WHAT TO DO.
Please return all lines from the records below that include the string "computer".

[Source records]
----------------------------------------
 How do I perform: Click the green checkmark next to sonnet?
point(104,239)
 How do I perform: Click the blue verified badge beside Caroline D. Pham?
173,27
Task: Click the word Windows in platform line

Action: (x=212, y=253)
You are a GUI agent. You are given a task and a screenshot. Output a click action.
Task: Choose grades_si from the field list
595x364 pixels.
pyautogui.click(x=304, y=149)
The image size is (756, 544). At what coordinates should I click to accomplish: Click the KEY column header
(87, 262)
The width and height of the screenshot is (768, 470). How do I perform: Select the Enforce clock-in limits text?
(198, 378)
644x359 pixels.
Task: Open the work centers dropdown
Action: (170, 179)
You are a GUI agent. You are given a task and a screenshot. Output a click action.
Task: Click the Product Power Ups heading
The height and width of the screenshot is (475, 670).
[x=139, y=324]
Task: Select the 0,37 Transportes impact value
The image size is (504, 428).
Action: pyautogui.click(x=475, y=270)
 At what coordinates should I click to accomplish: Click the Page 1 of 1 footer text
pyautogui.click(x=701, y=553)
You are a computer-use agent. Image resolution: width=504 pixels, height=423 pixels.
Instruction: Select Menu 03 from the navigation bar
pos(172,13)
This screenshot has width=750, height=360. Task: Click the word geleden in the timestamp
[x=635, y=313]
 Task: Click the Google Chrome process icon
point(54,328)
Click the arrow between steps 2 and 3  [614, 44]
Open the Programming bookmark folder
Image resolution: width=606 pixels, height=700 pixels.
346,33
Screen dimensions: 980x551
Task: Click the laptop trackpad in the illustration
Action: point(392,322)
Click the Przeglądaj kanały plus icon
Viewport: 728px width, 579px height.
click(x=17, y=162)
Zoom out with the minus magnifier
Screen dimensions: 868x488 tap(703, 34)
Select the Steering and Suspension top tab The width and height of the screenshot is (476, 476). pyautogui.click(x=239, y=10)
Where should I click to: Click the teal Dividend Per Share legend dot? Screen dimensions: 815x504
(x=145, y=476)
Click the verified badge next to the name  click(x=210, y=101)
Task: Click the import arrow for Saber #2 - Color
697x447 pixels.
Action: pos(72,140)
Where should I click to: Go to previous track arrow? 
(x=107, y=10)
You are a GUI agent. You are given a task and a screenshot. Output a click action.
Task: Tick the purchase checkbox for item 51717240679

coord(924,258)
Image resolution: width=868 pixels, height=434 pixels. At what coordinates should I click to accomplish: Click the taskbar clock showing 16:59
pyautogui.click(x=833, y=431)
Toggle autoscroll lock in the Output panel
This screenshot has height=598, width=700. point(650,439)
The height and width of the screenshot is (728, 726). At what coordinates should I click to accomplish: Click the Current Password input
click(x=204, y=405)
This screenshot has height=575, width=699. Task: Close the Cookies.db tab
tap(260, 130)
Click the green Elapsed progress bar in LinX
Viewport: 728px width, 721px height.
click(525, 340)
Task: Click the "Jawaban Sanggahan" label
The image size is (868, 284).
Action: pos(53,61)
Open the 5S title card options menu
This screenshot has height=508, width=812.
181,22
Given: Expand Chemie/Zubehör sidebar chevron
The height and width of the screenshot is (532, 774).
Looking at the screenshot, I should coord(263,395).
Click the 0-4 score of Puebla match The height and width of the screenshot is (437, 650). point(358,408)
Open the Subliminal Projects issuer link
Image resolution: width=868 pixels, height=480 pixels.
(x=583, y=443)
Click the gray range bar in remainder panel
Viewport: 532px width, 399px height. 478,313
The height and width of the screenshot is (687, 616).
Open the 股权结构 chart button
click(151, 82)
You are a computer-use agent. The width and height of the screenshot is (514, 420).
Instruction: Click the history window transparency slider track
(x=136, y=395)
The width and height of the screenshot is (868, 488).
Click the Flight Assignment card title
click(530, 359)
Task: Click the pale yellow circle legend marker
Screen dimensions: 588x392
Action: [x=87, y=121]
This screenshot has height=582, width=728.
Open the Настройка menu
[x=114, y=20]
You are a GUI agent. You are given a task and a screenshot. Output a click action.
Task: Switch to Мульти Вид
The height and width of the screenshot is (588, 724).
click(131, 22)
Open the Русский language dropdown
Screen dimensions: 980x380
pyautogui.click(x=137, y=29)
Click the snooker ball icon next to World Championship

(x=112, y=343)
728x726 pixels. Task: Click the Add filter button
----------------------------------------
PROBLEM SOLUTION.
You are a computer-use agent. Image resolution: width=504 pixels, height=423 pixels.
You are a computer-use agent. The width and height of the screenshot is (514, 420).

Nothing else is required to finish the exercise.